• Tugas Soal:
**a.** Jawablah pertanyaan berikut berdasarkan artikel tentang panti jompo.
(i) Siapa nama Menteri Sosial yang disebut menyatakan bahwa panti jompo bukan budaya Indonesia?
(ii) Menurut pihak yang kontra, mengapa ibu menteri bisa berpendapat demikian?
(iii) Sepupu penulis bekerja sebagai PNS di bawah kementerian apa?
**b.** Tuliskan semua pertanyaan netizen yang dikutip dalam artikel tentang panti jompo.
**c.** Teruskan artikel tentang panti jompo mulai setelah kalimat terakhir yang tercantum.

Mohon tunggu...
Enny Ratnawati A.
Enny Ratnawati A. Mohon Tunggu... Lainnya - Menulis untuk meninggalkan jejak kebaikan dan menghilangkan keresahan

Enny Ratnawati A. -- Suka menulis --- Tulisan lain juga ada di https://www.ennyratnawati.com/ --- Contact me : ennyra23@gmail.com

Selanjutnya

Tutup

Humaniora Artikel Utama

Panti Jompo Bukan Soal Budaya tapi Bisa Jadi Kebutuhan

6 Juni 2024   08:26 Diperbarui: 7 Juni 2024   09:47 727
+
Laporkan Konten
Laporkan Akun
Kompasiana adalah platform blog. Konten ini menjadi tanggung jawab bloger dan tidak mewakili pandangan redaksi Kompas.
Lihat foto
Ilustrasi-- Panti Wredha Melania, Tangerang Selatan, Banten, Sabtu (29/7/2023). (KOMPAS/NASRUN KATINGKA)

Menarik membahas soal panti jompo yang katanya bukan budaya Indonesia.

Baru-baru ini ramai di berbagai media mainstrem dan media sosial, Ibu Risma, Menteri Sosial (mensos), yang menyebutkan panti jompo bukan budaya Indonesia tetapi bisa dikategorikan budaya barat. 

Pernyataan ini tentu saja disambut pro kontra. Bagi yang pro, mengatakan memang budaya dan agama tidak menginginkan anak "membuang" orangtuanya ke panti jompo. Bagaimanapun anak sudah dirawat dan dibesarkan orangtua sedari kecil hingga dewasa.

Lalu ketika orangtua sudah renta, masa iya dititipkan ke panti jompo. Anak yang seperti ini banyak disebut sebagai anak tak tahu terima kasih dan balas budi ke orangtua.

Namun ada pula mereka yang kontra. Mereka bahkan mengatakan ibu menteri bisa berpendapat demikian karena memiliki anak dan kekayaan yang cukup, sehingga tak khawatir dengan masa tua.

Bagaimana dengan lansia yang miskin secara ekonomi dan harus dilindungi negara? Bagaimana pula dengan mereka yang tak memiliki keturunan hingga masa tuanya? Kepada siapa mereka bergantung? Pertanyaan netizen ini memang perlu menjadi pertimbangan tersendiri ketika membahas perlu tidaknya ada panti jompo kedepannya.

Tidak ingin tergantung anak

Sepupu saya, yang beberapa tahun lagi pensiun sebagai pegawai negeri sipil (PNS) di bawah Kementerian Kesehatan, pernah mengungkapkan keinginannya untuk menjalani masa-masa pensiun dan masa tuanya kelak di panti jompo saja di daerahnya. Makanya saat ini, menurutnya, dia sudah menabung agar kelak bisa tinggal di panti jompo yang cukup layak walau mungkin kelak harus membayar mahal.

• Data Tersedia:
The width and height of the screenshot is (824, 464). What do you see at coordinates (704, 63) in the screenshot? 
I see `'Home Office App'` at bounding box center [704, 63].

• Jawaban Soal:
**a.**
(i) Ibu Risma.
(ii) Karena ia memiliki anak dan kekayaan yang cukup, sehingga tidak khawatir dengan masa tua.
(iii) Kementerian Kesehatan.

**b.**
1. Bagaimana dengan lansia yang miskin secara ekonomi dan harus dilindungi negara?
2. Bagaimana pula dengan mereka yang tak memiliki keturunan hingga masa tuanya?
3. Kepada siapa mereka bergantung?

**c.**
Apakah dia tidak memiliki anak? Jawabnya ada memiliki anak. Bahkan dua orang anak perempuan yang bisa dibilang cukup sukses. Anak pertamanya sudah menjadi lurah dan sudah berkeluarga. Sedangkan anak keduanya sudah menamatkan pendidikan di fakultas kedokteran dan menjadi dokter muda. Yang kedua ini belum menikah.

Salah satu alasan yang diungkapkannya adalah tidak ingin merepotkan anak-anaknya di masa tuanya kelak. Apalagi anak-anak sudah punya keluarga dan tentu punya beban kehidupan masing-masing. 

Ada lagi yang berpikiran lain. Masih kerbaat dekat, bapak-bapak usia sudah 60 tahunan dan istrinya meninggal beberapa tahun lalu. Tiba-tiba kepikiran mau mencari panti jompo yang ada pesantrennya.

Alasannya biar fokus ibadah sekaligus berteman dengan mereka yang seumuran dengannya.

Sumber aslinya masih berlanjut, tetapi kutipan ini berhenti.